In the entries below, find each line with the word "will" and return it.

------------

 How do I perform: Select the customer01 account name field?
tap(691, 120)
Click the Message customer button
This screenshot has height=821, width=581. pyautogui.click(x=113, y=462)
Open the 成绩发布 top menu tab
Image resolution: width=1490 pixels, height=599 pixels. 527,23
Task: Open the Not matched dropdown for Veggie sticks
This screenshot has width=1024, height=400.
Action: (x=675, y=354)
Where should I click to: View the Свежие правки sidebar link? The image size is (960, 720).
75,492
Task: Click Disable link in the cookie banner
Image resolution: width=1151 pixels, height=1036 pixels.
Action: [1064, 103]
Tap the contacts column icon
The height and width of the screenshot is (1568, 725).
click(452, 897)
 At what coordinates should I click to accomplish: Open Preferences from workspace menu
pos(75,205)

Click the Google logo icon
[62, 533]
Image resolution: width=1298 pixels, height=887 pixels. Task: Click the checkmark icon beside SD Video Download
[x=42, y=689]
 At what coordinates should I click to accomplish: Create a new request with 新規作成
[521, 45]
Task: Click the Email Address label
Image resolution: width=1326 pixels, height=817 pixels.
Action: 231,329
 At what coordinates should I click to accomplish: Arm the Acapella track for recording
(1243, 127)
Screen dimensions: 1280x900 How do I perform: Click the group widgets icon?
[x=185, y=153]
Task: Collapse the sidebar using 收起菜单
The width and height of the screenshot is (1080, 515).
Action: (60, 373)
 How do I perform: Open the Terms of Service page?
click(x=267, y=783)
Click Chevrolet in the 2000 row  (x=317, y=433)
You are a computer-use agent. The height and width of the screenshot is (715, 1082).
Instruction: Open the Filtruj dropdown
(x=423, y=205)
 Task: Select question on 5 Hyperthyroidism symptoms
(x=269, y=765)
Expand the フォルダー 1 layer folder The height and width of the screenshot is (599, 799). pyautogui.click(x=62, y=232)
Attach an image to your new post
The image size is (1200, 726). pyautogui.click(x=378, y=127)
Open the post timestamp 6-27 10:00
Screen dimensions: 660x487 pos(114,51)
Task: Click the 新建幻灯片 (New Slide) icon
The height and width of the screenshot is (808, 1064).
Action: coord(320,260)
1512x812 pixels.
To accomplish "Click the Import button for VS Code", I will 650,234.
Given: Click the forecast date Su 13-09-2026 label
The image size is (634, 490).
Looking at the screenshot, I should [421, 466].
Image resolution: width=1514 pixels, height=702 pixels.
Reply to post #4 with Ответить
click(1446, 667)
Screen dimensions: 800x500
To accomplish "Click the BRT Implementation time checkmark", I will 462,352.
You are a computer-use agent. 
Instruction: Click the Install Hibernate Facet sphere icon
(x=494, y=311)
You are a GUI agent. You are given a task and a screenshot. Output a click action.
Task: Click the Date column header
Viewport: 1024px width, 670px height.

------------

Written reply >>
To accomplish "Click the Import button for VS Code", I will 650,234.
To accomplish "Click the BRT Implementation time checkmark", I will 462,352.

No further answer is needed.